IBM stock just had its worst trading day since October 1987. Shares fell 25% on Tuesday, July 14, after the company warned that second-quarter revenue would miss Wall Street's numbers badly. That's worse than the day after Black Monday, and worse than any single day the exchange has on record for the stock, with data going back to 1968.

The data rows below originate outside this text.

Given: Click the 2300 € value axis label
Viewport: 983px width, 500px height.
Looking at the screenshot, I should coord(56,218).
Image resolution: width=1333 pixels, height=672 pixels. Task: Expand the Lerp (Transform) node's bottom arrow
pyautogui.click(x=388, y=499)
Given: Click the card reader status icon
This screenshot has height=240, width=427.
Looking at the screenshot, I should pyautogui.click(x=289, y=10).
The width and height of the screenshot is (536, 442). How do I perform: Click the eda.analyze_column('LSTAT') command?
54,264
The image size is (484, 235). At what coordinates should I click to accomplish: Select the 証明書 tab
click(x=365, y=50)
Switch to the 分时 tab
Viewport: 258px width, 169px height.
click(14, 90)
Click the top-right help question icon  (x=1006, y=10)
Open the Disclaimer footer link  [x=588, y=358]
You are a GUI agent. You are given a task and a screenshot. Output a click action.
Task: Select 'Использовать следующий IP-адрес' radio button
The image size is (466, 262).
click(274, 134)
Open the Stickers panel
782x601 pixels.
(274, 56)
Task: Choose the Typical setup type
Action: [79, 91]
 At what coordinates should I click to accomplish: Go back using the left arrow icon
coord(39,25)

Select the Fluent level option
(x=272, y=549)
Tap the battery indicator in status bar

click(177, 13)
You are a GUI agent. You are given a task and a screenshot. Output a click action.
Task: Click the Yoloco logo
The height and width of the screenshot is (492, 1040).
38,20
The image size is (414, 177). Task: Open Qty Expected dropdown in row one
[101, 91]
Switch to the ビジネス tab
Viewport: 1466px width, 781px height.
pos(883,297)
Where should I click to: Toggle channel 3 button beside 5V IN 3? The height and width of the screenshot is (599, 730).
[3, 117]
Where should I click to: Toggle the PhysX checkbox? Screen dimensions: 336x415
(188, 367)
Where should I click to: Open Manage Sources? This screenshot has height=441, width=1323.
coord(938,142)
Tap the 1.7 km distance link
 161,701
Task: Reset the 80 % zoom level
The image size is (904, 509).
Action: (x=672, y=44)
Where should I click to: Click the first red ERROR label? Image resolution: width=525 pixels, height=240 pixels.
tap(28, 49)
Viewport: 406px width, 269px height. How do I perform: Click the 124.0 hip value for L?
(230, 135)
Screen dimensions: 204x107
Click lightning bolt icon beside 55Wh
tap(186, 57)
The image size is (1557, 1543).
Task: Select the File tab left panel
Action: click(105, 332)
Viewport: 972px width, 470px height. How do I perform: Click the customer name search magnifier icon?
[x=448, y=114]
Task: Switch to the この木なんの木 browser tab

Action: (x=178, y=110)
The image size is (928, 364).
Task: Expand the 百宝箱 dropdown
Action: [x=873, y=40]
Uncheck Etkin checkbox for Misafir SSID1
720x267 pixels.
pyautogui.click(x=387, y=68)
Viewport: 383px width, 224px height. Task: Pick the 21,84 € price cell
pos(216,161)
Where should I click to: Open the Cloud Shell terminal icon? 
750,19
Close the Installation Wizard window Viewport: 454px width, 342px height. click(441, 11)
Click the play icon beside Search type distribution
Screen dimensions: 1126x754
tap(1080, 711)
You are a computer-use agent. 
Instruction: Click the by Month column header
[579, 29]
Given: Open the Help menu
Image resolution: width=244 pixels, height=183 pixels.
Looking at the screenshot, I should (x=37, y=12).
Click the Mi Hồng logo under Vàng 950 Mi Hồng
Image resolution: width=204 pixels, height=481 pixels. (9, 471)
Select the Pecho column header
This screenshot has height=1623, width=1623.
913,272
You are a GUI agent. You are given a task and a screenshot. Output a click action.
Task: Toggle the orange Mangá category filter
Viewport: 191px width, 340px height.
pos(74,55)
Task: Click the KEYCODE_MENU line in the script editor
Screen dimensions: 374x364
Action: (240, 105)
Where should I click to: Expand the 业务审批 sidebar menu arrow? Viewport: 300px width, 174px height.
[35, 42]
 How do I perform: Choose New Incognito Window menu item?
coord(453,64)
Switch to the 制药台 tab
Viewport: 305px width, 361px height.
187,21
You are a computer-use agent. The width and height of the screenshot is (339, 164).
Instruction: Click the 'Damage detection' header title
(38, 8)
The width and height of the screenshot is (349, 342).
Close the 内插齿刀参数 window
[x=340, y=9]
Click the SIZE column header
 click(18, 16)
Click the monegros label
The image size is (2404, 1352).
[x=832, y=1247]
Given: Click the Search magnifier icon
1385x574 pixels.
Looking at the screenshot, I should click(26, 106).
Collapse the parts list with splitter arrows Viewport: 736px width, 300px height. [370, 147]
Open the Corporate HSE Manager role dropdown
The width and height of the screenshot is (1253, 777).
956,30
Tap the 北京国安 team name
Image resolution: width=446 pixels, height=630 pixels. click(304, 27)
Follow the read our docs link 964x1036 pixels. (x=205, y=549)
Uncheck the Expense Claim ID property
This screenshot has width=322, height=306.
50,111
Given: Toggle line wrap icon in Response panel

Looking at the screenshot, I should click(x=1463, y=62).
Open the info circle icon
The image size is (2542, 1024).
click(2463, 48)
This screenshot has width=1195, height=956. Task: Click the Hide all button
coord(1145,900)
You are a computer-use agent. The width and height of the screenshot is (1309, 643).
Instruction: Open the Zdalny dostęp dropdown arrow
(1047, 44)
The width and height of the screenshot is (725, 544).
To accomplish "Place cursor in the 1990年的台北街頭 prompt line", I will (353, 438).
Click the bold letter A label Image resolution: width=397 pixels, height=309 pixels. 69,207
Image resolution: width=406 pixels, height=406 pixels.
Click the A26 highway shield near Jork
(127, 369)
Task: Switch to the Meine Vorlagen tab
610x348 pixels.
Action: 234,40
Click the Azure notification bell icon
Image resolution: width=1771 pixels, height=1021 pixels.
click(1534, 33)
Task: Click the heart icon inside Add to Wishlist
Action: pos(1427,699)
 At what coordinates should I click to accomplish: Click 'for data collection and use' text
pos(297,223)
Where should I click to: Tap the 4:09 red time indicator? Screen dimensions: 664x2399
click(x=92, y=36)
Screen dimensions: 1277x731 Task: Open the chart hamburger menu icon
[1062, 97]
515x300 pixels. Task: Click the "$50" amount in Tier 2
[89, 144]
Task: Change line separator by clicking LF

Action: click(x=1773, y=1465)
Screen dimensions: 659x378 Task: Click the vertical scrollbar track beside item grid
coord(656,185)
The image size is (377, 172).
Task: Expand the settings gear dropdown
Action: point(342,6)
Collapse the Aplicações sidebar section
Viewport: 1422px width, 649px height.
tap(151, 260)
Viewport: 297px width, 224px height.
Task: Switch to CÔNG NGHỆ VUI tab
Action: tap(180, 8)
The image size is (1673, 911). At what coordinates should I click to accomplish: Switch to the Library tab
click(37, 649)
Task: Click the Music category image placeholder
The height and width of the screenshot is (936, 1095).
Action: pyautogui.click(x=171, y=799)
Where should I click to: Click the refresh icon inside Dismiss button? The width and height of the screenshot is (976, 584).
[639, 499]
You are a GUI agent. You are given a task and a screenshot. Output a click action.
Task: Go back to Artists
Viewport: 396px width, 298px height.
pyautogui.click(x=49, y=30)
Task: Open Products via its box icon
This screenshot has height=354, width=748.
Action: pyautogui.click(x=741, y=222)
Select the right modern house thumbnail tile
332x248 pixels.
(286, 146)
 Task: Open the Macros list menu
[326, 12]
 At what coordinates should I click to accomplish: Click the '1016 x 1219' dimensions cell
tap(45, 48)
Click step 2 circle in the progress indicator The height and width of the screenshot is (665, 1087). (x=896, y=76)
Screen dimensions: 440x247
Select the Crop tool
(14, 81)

Its investor letter pointed to one cause. Enterprise clients are shifting their spending away from IBM's Z mainframes and software, and toward servers, storage, and memory, racing to lock in AI infrastructure before prices climb.

Arvind Krishna, IBM's CEO, added more to the story later that same day, in a live interview with CNBC. He said Anthropic's new Mythos model is making clients pause before they sign cybersecurity deals, because they want to know how much AI is about to change what they actually need. Then he pushed back on the idea that AI is hurting IBM at all.

IBM Shares Sink 13% After Anthropic Says Claude Can Modernize COBOL
AI startup says Claude Code automates the analysis work that consulting teams spend years performing on legacy systems.

"We don't see our software being disrupted by AI at all," he told CNBC, on the same day IBM's own software business missed expectations.

Nvidia, AMD, and Intel didn't have IBM's problem. While IBM was posting the worst day of its public trading history, all three climbed the same afternoon. Nvidia rose 3.5%, AMD rose 6%, and Intel rose 4%, riding a broader chip rally on cooling inflation data. IBM lost ground. Chipmakers gained it. And Krishna had just named one reason why, and it wasn't Nvidia.

Why did IBM stock go down?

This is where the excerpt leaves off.